■ Exercise instructions
Down to the last character, write out the records below.
[Listed entries Boundary: Start]
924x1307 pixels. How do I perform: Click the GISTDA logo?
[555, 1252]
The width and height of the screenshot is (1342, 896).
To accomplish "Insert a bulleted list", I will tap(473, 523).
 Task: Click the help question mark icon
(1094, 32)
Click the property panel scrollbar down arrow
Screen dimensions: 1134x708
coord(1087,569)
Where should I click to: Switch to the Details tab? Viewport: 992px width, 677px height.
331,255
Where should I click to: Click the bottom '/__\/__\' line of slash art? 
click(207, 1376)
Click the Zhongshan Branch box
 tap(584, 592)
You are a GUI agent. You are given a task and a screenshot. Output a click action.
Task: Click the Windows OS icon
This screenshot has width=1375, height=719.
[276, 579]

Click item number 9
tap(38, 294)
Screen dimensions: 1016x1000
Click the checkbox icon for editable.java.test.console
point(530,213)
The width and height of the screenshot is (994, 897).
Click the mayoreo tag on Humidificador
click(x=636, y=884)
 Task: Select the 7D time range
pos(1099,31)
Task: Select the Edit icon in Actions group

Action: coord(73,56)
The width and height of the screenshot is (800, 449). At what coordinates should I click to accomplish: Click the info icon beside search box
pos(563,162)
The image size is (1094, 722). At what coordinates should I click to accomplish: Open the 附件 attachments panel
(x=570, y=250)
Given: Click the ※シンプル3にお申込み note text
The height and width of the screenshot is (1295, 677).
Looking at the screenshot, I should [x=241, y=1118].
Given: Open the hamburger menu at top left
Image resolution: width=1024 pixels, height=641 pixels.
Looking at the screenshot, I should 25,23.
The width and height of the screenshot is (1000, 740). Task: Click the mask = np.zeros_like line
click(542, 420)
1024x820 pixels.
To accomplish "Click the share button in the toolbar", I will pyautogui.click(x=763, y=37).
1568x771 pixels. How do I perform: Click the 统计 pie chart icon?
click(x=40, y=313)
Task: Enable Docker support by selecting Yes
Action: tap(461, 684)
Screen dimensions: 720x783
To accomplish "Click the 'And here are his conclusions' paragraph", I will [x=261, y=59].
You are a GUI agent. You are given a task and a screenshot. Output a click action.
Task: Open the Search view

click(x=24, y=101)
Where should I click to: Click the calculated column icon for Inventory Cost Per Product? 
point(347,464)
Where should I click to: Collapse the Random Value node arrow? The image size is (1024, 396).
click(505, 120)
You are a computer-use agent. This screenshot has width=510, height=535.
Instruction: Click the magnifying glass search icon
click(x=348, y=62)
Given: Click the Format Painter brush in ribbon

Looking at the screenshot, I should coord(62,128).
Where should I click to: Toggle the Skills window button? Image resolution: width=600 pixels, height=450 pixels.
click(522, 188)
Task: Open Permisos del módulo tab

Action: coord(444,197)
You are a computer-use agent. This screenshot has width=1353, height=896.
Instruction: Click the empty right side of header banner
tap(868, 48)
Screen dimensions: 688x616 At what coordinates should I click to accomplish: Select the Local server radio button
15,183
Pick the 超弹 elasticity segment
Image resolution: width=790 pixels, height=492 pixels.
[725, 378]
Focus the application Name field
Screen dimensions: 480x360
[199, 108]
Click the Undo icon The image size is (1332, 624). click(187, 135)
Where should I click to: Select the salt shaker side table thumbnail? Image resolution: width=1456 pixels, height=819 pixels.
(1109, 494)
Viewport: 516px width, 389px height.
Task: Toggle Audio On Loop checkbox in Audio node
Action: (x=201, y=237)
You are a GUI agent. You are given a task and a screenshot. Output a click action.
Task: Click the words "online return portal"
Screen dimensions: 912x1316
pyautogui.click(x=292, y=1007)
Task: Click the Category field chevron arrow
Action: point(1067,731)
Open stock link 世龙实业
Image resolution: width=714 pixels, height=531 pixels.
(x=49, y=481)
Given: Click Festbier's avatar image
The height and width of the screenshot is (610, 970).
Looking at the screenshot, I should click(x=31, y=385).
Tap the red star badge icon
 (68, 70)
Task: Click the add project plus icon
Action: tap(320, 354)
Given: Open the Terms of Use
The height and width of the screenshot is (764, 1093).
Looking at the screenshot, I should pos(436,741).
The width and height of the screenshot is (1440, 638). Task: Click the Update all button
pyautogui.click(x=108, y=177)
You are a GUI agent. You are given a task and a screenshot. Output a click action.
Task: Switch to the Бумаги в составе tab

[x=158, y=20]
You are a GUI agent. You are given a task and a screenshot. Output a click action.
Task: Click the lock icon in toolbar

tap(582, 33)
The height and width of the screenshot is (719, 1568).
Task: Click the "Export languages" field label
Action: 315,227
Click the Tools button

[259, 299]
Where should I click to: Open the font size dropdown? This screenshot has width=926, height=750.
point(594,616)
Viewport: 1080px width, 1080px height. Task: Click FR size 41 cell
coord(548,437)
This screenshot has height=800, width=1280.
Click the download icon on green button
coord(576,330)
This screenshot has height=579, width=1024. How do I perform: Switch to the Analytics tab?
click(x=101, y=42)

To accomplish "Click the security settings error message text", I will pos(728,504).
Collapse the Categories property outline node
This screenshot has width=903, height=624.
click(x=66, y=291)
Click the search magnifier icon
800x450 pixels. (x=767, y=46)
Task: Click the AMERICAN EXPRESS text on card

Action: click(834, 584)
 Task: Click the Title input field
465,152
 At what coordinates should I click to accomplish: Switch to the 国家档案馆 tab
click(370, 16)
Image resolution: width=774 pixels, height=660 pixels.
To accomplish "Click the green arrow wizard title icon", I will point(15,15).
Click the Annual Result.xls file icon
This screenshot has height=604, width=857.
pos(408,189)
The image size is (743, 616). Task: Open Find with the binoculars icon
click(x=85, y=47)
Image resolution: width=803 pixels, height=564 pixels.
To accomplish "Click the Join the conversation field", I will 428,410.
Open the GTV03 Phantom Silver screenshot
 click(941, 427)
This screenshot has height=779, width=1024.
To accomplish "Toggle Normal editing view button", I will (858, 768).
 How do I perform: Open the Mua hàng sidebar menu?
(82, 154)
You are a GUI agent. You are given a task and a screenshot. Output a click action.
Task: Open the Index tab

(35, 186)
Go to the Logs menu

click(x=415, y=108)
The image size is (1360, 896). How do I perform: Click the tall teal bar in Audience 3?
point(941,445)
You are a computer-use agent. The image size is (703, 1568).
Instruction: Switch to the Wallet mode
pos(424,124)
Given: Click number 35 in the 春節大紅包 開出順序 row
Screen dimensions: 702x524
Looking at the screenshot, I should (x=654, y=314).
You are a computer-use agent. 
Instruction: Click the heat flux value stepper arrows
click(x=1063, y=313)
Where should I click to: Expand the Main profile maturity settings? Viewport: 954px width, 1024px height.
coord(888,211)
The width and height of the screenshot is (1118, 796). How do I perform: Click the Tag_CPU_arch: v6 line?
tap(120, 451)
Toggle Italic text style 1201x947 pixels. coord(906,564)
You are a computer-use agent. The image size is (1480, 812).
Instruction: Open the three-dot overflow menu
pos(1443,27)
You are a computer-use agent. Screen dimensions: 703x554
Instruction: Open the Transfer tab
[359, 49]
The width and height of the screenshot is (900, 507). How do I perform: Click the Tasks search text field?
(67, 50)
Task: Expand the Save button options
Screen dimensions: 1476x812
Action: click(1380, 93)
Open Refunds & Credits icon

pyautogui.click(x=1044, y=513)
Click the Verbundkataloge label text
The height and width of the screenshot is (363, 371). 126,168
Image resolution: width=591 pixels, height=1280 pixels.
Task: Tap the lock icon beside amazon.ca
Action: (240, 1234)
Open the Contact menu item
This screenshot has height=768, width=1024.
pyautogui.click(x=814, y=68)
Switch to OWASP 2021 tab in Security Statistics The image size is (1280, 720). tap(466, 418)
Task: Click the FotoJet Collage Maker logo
[Listed entries Boundary: End]
■ Response box
924x1307 pixels. How do I perform: Click the GISTDA logo?
[555, 1252]
The width and height of the screenshot is (1342, 896).
To accomplish "Insert a bulleted list", I will tap(473, 523).
 Task: Click the help question mark icon
(1094, 32)
Click the property panel scrollbar down arrow
Screen dimensions: 1134x708
coord(1087,569)
Where should I click to: Switch to the Details tab? Viewport: 992px width, 677px height.
331,255
Where should I click to: Click the bottom '/__\/__\' line of slash art? 
click(207, 1376)
Click the Zhongshan Branch box
 tap(584, 592)
You are a GUI agent. You are given a task and a screenshot. Output a click action.
Task: Click the Windows OS icon
This screenshot has width=1375, height=719.
[276, 579]

Click item number 9
tap(38, 294)
Screen dimensions: 1016x1000
Click the checkbox icon for editable.java.test.console
point(530,213)
The width and height of the screenshot is (994, 897).
Click the mayoreo tag on Humidificador
click(x=636, y=884)
 Task: Select the 7D time range
pos(1099,31)
Task: Select the Edit icon in Actions group

Action: coord(73,56)
The width and height of the screenshot is (800, 449). At what coordinates should I click to accomplish: Click the info icon beside search box
pos(563,162)
The image size is (1094, 722). At what coordinates should I click to accomplish: Open the 附件 attachments panel
(x=570, y=250)
Given: Click the ※シンプル3にお申込み note text
The height and width of the screenshot is (1295, 677).
Looking at the screenshot, I should [x=241, y=1118].
Given: Open the hamburger menu at top left
Image resolution: width=1024 pixels, height=641 pixels.
Looking at the screenshot, I should 25,23.
The width and height of the screenshot is (1000, 740). Task: Click the mask = np.zeros_like line
click(542, 420)
1024x820 pixels.
To accomplish "Click the share button in the toolbar", I will pyautogui.click(x=763, y=37).
1568x771 pixels. How do I perform: Click the 统计 pie chart icon?
click(x=40, y=313)
Task: Enable Docker support by selecting Yes
Action: tap(461, 684)
Screen dimensions: 720x783
To accomplish "Click the 'And here are his conclusions' paragraph", I will [x=261, y=59].
You are a GUI agent. You are given a task and a screenshot. Output a click action.
Task: Open the Search view

click(x=24, y=101)
Where should I click to: Click the calculated column icon for Inventory Cost Per Product? 
point(347,464)
Where should I click to: Collapse the Random Value node arrow? The image size is (1024, 396).
click(505, 120)
You are a computer-use agent. This screenshot has width=510, height=535.
Instruction: Click the magnifying glass search icon
click(x=348, y=62)
Given: Click the Format Painter brush in ribbon

Looking at the screenshot, I should coord(62,128).
Where should I click to: Toggle the Skills window button? Image resolution: width=600 pixels, height=450 pixels.
click(522, 188)
Task: Open Permisos del módulo tab

Action: coord(444,197)
You are a computer-use agent. This screenshot has width=1353, height=896.
Instruction: Click the empty right side of header banner
tap(868, 48)
Screen dimensions: 688x616 At what coordinates should I click to accomplish: Select the Local server radio button
15,183
Pick the 超弹 elasticity segment
Image resolution: width=790 pixels, height=492 pixels.
[725, 378]
Focus the application Name field
Screen dimensions: 480x360
[199, 108]
Click the Undo icon The image size is (1332, 624). click(187, 135)
Where should I click to: Select the salt shaker side table thumbnail? Image resolution: width=1456 pixels, height=819 pixels.
(1109, 494)
Viewport: 516px width, 389px height.
Task: Toggle Audio On Loop checkbox in Audio node
Action: (x=201, y=237)
You are a GUI agent. You are given a task and a screenshot. Output a click action.
Task: Click the words "online return portal"
Screen dimensions: 912x1316
pyautogui.click(x=292, y=1007)
Task: Click the Category field chevron arrow
Action: point(1067,731)
Open stock link 世龙实业
Image resolution: width=714 pixels, height=531 pixels.
(x=49, y=481)
Given: Click Festbier's avatar image
The height and width of the screenshot is (610, 970).
Looking at the screenshot, I should click(x=31, y=385).
Tap the red star badge icon
 (68, 70)
Task: Click the add project plus icon
Action: tap(320, 354)
Given: Open the Terms of Use
The height and width of the screenshot is (764, 1093).
Looking at the screenshot, I should pos(436,741).
The width and height of the screenshot is (1440, 638). Task: Click the Update all button
pyautogui.click(x=108, y=177)
You are a GUI agent. You are given a task and a screenshot. Output a click action.
Task: Switch to the Бумаги в составе tab

[x=158, y=20]
You are a GUI agent. You are given a task and a screenshot. Output a click action.
Task: Click the lock icon in toolbar

tap(582, 33)
The height and width of the screenshot is (719, 1568).
Task: Click the "Export languages" field label
Action: 315,227
Click the Tools button

[259, 299]
Where should I click to: Open the font size dropdown? This screenshot has width=926, height=750.
point(594,616)
Viewport: 1080px width, 1080px height. Task: Click FR size 41 cell
coord(548,437)
This screenshot has height=800, width=1280.
Click the download icon on green button
coord(576,330)
This screenshot has height=579, width=1024. How do I perform: Switch to the Analytics tab?
click(x=101, y=42)

To accomplish "Click the security settings error message text", I will pos(728,504).
Collapse the Categories property outline node
This screenshot has width=903, height=624.
click(x=66, y=291)
Click the search magnifier icon
800x450 pixels. (x=767, y=46)
Task: Click the AMERICAN EXPRESS text on card

Action: click(834, 584)
 Task: Click the Title input field
465,152
 At what coordinates should I click to accomplish: Switch to the 国家档案馆 tab
click(370, 16)
Image resolution: width=774 pixels, height=660 pixels.
To accomplish "Click the green arrow wizard title icon", I will point(15,15).
Click the Annual Result.xls file icon
This screenshot has height=604, width=857.
pos(408,189)
The image size is (743, 616). Task: Open Find with the binoculars icon
click(x=85, y=47)
Image resolution: width=803 pixels, height=564 pixels.
To accomplish "Click the Join the conversation field", I will 428,410.
Open the GTV03 Phantom Silver screenshot
 click(941, 427)
This screenshot has height=779, width=1024.
To accomplish "Toggle Normal editing view button", I will (858, 768).
 How do I perform: Open the Mua hàng sidebar menu?
(82, 154)
You are a GUI agent. You are given a task and a screenshot. Output a click action.
Task: Open the Index tab

(35, 186)
Go to the Logs menu

click(x=415, y=108)
The image size is (1360, 896). How do I perform: Click the tall teal bar in Audience 3?
point(941,445)
You are a computer-use agent. The image size is (703, 1568).
Instruction: Switch to the Wallet mode
pos(424,124)
Given: Click number 35 in the 春節大紅包 開出順序 row
Screen dimensions: 702x524
Looking at the screenshot, I should (x=654, y=314).
You are a computer-use agent. 
Instruction: Click the heat flux value stepper arrows
click(x=1063, y=313)
Where should I click to: Expand the Main profile maturity settings? Viewport: 954px width, 1024px height.
coord(888,211)
The width and height of the screenshot is (1118, 796). How do I perform: Click the Tag_CPU_arch: v6 line?
tap(120, 451)
Toggle Italic text style 1201x947 pixels. coord(906,564)
You are a computer-use agent. The image size is (1480, 812).
Instruction: Open the three-dot overflow menu
pos(1443,27)
You are a computer-use agent. Screen dimensions: 703x554
Instruction: Open the Transfer tab
[359, 49]
The width and height of the screenshot is (900, 507). How do I perform: Click the Tasks search text field?
(67, 50)
Task: Expand the Save button options
Screen dimensions: 1476x812
Action: click(1380, 93)
Open Refunds & Credits icon

pyautogui.click(x=1044, y=513)
Click the Verbundkataloge label text
The height and width of the screenshot is (363, 371). 126,168
Image resolution: width=591 pixels, height=1280 pixels.
Task: Tap the lock icon beside amazon.ca
Action: (240, 1234)
Open the Contact menu item
This screenshot has height=768, width=1024.
pyautogui.click(x=814, y=68)
Switch to OWASP 2021 tab in Security Statistics The image size is (1280, 720). tap(466, 418)
Task: Click the FotoJet Collage Maker logo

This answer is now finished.